Transforming growth factor β suppresses human immunodeficiency virus expression and replication in infected cells of the monocyte/macrophage lineage

The pleiotropic immunoregulatory cytokine transforming growth factor β (TGF-β) potently suppresses production of the human immunodeficiency virus (HIV), the causative agent of the acquired immunodeficiency syndrome, in the chronically infected promonocytic cell line U1. TGF-β significantly (50-90%) inhibited HIV reverse transcriptase production and synthesis of viral proteins in U1 cells stimulated with phorbol myristate acetate (PMA) or interleukin 6 (IL-6). Furthermore, TGF-β suppressed PMA induction of HIV transcription in U1 cells. In contrast, TGF-β did not significantly affect the expression of HIV induced by tumor necrosis factor α (TNF-α).
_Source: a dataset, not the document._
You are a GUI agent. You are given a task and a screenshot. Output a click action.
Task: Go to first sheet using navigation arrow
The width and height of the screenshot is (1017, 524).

These suppressive effects were not mediated via the induction of interferon a (IFN-α). TGF-β also suppressed HIV replication in primary monocyte-derived macrophages infected in vitro, both in the absence of exogenous cytokines and in IL-6-stimulated cultures. In contrast, no significant effects of TGF-β were observed in either a chronically infected T cell line (ACH-2) or in primary T cell blasts infected in vitro. Therefore, TGF-β may play a potentially important role as a negative regulator of HIV expression in infected monocytes or tissue macrophages in infected individuals.